START Data supplied

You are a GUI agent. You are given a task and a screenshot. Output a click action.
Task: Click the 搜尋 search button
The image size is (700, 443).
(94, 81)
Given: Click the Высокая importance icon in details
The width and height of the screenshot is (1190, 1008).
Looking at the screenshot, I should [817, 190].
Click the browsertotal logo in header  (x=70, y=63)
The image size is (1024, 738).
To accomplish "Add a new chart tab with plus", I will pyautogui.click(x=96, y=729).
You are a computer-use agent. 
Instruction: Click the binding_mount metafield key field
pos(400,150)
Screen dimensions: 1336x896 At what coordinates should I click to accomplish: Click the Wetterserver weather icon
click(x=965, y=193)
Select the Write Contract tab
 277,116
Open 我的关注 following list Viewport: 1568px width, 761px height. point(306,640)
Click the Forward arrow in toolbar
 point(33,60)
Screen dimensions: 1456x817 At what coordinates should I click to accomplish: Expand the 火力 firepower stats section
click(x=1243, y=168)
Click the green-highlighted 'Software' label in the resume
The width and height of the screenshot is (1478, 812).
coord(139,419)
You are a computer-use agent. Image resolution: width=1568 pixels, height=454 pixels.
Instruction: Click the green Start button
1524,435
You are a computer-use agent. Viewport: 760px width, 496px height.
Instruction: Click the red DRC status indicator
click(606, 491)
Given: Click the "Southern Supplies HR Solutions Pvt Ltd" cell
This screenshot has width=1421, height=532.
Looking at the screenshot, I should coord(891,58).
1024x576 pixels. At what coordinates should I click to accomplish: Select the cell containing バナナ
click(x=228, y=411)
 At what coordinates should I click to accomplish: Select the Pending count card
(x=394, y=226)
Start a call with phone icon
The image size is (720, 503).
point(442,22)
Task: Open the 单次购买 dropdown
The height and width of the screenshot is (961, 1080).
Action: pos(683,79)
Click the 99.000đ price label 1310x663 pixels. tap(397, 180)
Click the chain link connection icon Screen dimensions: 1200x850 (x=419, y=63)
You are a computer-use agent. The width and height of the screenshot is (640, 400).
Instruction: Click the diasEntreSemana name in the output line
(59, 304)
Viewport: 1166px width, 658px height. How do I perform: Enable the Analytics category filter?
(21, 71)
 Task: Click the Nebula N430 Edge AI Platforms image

END Data supplied

Show each line of the material above where "computer" occurs.

## Response
You are a computer-use agent. 
You are a computer-use agent. Image resolution: width=1568 pixels, height=454 pixels.
You are a computer-use agent. Viewport: 760px width, 496px height.
You are a computer-use agent. The width and height of the screenshot is (640, 400).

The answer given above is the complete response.